WellCare, United, others cheat Florida kids program
Jul 27, 2011
The following article was published in the Miami Herald on July 27, 2011:
Wellcare, United, others, cheat Fla. Kids’ program
By Kelli Kennedy
Four private health insurers who wrongly claimed they spent millions on patient care in the state’s children’s health care program also provided coverage to patients in Florida’s controversial Medicaid privatization program.
AmeriGroup Florida, Inc., Vista Health Plan, United Healthcare and WellCare were required to spend at least 85 percent on medical services under the State Children’s Health Insurance Program in an effort to ensure for-profit companies are not lining their pockets with state funds instead of spending it on patient care.
If an insurer spends less, it must refund 50 percent of the shortfall to the state. Florida health officials should have received $3.1 million in refunds between 2003 and 2007, according to a report by the Department of Health and Human Services’ inspector general.
The Associated Press obtained the insurers names as part of a public records request.
United Healthcare spokesman Tyler Mason said in an email that all participating plans with the state program provide quarterly reports for review to ensure payment accuracy and reconcile any issues based upon the contracted Medical Loss Ratios agreement.
The investigation comes as Florida is poised to expand a five-county Medicaid program statewide. Health advocates have criticized the state’s lax oversight of the for-profit companies in the Medicaid pilot program, especially as news comes that the same insurers erred in other Florida health programs. Patients in the pilot complained they couldn’t get appointments and were denied medications.
AmeriGroup, Vista and WellCare eventually dropped out of the Medicaid pilot, claiming they couldn’t turn a profit. United is serving patients in Duval, Baker, Clay and Nassau counties after exiting Broward.
But after Gov.

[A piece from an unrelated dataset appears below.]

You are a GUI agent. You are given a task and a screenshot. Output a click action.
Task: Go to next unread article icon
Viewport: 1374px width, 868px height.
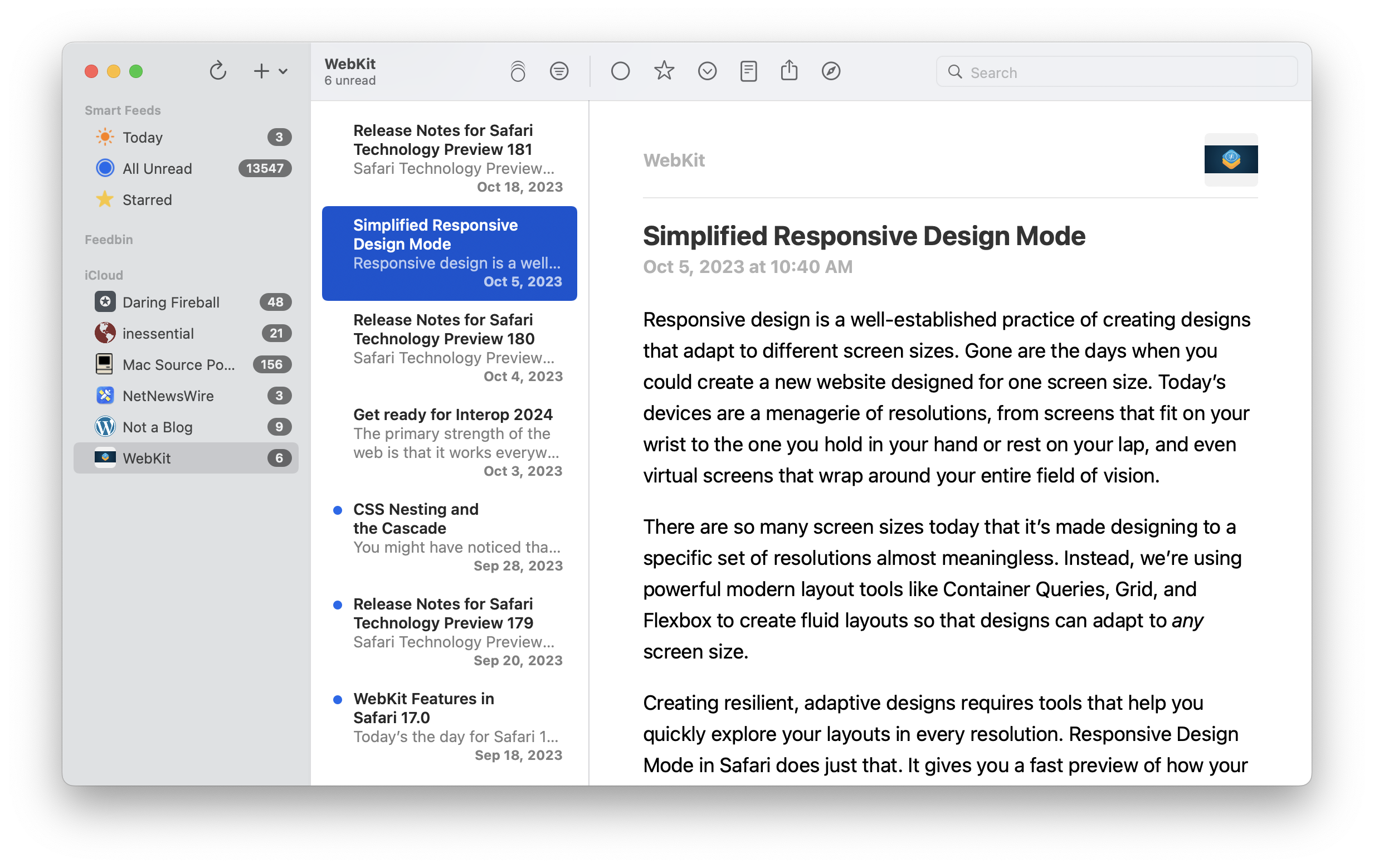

Rick Scott signed bills expanding the program statewide, experts say these companies and others will be clamoring for lucrative state contracts.
Supporters say the bills injected sorely needed accountability into the program, including a yearly, independent audit.
The bills don’t require plans to spend certain percentages on patient care and administrative costs, but instead require them to repay profits over 5 percent to the state.